- **Verilen Metin**
-*-*-

9 Eylül 2019 Pazartesi

OKULLAR AÇILDI




Görüntünün olası içeriği: gökyüzü ve açık hava


Merhaba Gönül Dostlarım,

Yeni eğitim öğretim yılı başlarken anne babaları da, “ya çocuğum okula gitmeyi reddederse” korkusu sardı. Ancak unutulmaması gerekiyor anne babanın bu konudaki stresi artıkça, çocuğunki de artıyor. Bunun nedenini iyi araştırıp, ona göre çözüm üretmek ve ne yapmak veya ne yapmamak gerektiğini çok iyi bilerek öğrencilerin okulu reddetmesinin önüne geçmek gerekiyor.

-*-*-

- **Yapılacak Görevler**
• 1. Okulların açılmasını konu alan yazıya göre anne babanın stresi arttıkça ne olur?
• 2. Okulların açılmasını konu alan yazıyı kaldığı yerden sürdürünüz.

- **Sağlanan Bilgiler**
-*-*-

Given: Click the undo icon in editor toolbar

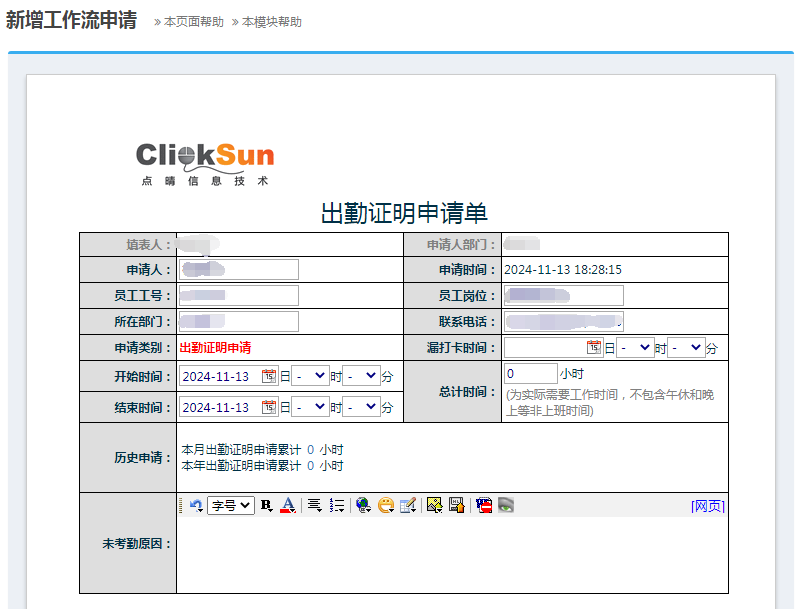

-*-*-

- **Sorunların Yanıtları**
• 1. Çocuğun stresi de artar.

• 2.
Dersbaşı heyecanı
“Şimdi okullu olduk, sınıfları doldurduk, sevinçliyiz hepimiz, yaşasın okulumuz …” Bu şarkı okula başlayan bütün çocukların severek söylediği bir şarkı değil maalesef. Bazı çocuklar için okula başlama süreci oldukça sancılı olabiliyor. Okul günlerinde çocuğunuz yatağından kalkmak istemeyebilir. Okula gitmek için yataktan kaldırabilseniz bile evden çıkması bir krize dönüşebilir ve giderken çok mutsuz olabilir. Pazar gecelerini ‘gitmeme’ pazarlığıyla geçirebilirsiniz. Gittiğinde tüm gün ağlayarak onu bir an önce almanızı isteyebilir.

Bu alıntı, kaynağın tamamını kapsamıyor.